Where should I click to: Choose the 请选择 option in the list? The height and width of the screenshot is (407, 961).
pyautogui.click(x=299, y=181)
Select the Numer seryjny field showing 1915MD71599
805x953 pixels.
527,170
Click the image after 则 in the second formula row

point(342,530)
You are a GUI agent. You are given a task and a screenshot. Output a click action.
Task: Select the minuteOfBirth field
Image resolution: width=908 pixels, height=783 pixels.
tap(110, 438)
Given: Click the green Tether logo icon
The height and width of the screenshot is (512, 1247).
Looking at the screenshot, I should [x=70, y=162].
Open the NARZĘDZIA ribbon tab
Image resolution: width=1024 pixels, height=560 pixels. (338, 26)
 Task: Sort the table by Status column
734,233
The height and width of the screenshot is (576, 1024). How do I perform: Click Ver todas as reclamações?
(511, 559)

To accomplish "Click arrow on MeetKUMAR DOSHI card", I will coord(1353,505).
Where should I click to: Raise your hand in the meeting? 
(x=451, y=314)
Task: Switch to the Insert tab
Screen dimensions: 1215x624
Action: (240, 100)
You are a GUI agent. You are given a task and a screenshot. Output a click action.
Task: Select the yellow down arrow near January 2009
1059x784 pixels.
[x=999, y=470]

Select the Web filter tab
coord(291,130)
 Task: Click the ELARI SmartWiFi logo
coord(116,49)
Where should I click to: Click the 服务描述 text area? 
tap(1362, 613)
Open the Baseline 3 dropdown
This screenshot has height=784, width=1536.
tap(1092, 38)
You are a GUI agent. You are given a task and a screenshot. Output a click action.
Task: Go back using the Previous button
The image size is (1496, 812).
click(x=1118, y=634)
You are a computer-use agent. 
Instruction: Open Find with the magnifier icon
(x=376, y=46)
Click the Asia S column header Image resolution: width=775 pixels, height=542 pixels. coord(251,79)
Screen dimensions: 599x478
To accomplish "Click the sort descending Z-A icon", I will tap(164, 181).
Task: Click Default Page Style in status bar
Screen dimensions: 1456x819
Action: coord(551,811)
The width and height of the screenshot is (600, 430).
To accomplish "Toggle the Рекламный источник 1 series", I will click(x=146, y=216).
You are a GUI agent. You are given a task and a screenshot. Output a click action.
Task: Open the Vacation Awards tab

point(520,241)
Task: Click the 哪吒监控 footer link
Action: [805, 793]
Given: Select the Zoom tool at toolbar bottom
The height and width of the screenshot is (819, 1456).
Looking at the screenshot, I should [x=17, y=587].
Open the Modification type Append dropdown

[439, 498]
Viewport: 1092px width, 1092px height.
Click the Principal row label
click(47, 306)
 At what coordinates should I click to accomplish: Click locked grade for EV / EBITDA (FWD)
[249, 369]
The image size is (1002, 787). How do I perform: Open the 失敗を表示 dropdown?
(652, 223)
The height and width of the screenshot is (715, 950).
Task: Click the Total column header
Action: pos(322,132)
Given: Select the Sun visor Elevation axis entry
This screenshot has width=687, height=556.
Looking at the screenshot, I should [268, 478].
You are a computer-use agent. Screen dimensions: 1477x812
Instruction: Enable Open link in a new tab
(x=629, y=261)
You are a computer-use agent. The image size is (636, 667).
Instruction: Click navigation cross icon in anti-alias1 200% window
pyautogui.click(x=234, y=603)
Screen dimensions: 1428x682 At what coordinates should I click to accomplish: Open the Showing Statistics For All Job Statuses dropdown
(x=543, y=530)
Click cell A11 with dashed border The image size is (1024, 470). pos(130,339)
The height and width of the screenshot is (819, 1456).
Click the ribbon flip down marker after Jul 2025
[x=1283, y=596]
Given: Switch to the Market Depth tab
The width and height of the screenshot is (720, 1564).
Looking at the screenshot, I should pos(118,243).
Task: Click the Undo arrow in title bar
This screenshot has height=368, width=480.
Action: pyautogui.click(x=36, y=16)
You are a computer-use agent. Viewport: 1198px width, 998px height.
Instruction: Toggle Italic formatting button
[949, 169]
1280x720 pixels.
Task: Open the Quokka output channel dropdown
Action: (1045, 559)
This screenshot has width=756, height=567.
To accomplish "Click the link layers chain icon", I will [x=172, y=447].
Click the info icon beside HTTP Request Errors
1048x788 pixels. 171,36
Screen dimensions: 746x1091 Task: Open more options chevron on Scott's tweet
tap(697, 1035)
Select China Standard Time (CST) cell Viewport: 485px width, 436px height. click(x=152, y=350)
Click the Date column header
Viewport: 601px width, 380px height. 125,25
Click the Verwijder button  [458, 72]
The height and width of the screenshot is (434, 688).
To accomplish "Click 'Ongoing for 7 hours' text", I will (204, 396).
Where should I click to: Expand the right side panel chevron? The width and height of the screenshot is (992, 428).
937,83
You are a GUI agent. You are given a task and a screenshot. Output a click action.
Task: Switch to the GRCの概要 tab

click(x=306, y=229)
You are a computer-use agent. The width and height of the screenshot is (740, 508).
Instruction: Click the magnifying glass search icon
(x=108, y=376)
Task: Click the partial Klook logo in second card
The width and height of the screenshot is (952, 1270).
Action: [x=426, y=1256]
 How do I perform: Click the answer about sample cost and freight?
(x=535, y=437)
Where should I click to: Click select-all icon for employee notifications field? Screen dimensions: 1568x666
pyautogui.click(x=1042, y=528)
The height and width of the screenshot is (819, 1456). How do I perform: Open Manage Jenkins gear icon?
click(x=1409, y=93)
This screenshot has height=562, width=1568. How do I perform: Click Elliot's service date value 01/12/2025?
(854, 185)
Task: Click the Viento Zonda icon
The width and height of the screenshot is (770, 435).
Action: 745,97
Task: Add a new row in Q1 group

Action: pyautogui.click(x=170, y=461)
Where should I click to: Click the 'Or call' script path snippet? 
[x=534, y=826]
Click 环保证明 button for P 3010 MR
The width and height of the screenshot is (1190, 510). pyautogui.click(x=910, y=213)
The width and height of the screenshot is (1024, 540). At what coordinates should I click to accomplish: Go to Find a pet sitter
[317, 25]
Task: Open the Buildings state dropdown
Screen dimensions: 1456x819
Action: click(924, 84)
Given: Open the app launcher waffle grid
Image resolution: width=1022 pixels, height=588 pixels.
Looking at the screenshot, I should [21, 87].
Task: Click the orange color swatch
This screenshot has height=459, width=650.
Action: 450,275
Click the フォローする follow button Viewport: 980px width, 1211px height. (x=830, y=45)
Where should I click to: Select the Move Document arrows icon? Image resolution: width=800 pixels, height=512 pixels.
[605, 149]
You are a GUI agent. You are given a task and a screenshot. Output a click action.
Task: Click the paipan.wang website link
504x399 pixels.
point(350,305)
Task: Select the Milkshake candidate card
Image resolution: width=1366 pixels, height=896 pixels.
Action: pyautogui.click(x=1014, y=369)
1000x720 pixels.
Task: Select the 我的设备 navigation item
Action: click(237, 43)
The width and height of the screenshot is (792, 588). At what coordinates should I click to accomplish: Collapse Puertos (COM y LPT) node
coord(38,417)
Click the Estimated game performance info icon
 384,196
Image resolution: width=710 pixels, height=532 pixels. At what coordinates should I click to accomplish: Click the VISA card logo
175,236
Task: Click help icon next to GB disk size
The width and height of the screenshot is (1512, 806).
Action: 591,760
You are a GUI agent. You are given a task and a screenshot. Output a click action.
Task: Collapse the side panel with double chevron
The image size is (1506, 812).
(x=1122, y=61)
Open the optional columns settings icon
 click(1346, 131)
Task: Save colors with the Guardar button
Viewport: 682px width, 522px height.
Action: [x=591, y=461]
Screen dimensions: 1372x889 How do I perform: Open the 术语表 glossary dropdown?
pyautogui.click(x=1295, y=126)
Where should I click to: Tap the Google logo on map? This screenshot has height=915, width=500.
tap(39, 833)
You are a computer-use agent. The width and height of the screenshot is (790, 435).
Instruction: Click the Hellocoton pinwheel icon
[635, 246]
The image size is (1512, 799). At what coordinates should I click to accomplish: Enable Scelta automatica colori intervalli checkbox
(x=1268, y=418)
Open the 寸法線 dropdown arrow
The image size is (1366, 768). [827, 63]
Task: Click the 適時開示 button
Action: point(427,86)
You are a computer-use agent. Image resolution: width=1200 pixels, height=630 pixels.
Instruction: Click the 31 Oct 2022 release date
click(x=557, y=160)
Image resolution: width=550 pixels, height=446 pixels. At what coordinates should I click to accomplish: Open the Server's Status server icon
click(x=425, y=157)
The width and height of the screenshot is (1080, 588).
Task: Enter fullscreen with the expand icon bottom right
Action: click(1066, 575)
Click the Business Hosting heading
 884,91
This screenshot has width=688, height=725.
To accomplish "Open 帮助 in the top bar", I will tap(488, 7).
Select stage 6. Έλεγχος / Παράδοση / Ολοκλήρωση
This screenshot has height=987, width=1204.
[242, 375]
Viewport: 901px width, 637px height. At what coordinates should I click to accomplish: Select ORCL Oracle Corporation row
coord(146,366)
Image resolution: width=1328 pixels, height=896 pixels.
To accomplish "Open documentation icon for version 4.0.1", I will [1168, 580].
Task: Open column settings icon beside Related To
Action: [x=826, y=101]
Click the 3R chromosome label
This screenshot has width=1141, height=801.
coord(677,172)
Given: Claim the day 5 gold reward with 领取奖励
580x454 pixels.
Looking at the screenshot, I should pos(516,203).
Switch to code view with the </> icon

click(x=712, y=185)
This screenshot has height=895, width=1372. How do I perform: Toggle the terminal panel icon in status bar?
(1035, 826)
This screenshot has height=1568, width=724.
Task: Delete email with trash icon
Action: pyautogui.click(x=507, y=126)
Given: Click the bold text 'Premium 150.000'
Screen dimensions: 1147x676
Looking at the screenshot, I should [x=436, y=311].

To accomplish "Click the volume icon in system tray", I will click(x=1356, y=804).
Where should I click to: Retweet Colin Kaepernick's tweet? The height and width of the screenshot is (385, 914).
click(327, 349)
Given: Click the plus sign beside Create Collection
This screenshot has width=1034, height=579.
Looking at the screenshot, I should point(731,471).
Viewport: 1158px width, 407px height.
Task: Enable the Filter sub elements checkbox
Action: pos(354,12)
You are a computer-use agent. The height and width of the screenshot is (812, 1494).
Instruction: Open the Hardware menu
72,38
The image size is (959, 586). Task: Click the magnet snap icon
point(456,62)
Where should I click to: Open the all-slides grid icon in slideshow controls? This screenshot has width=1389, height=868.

● ● ●

_Aim_: Reproduce the records unchanged, starting with the line that contains "Task: Open the Buildings state dropdown" and continuing through the line that contains "(x=1268, y=418)", with both of those lines included.

_Reply_:
Task: Open the Buildings state dropdown
Screen dimensions: 1456x819
Action: click(924, 84)
Given: Open the app launcher waffle grid
Image resolution: width=1022 pixels, height=588 pixels.
Looking at the screenshot, I should [21, 87].
Task: Click the orange color swatch
This screenshot has height=459, width=650.
Action: 450,275
Click the フォローする follow button Viewport: 980px width, 1211px height. (x=830, y=45)
Where should I click to: Select the Move Document arrows icon? Image resolution: width=800 pixels, height=512 pixels.
[605, 149]
You are a GUI agent. You are given a task and a screenshot. Output a click action.
Task: Click the paipan.wang website link
504x399 pixels.
point(350,305)
Task: Select the Milkshake candidate card
Image resolution: width=1366 pixels, height=896 pixels.
Action: pyautogui.click(x=1014, y=369)
1000x720 pixels.
Task: Select the 我的设备 navigation item
Action: click(237, 43)
The width and height of the screenshot is (792, 588). At what coordinates should I click to accomplish: Collapse Puertos (COM y LPT) node
coord(38,417)
Click the Estimated game performance info icon
 384,196
Image resolution: width=710 pixels, height=532 pixels. At what coordinates should I click to accomplish: Click the VISA card logo
175,236
Task: Click help icon next to GB disk size
The width and height of the screenshot is (1512, 806).
Action: 591,760
You are a GUI agent. You are given a task and a screenshot. Output a click action.
Task: Collapse the side panel with double chevron
The image size is (1506, 812).
(x=1122, y=61)
Open the optional columns settings icon
 click(1346, 131)
Task: Save colors with the Guardar button
Viewport: 682px width, 522px height.
Action: [x=591, y=461]
Screen dimensions: 1372x889 How do I perform: Open the 术语表 glossary dropdown?
pyautogui.click(x=1295, y=126)
Where should I click to: Tap the Google logo on map? This screenshot has height=915, width=500.
tap(39, 833)
You are a computer-use agent. The width and height of the screenshot is (790, 435).
Instruction: Click the Hellocoton pinwheel icon
[635, 246]
The image size is (1512, 799). At what coordinates should I click to accomplish: Enable Scelta automatica colori intervalli checkbox
(x=1268, y=418)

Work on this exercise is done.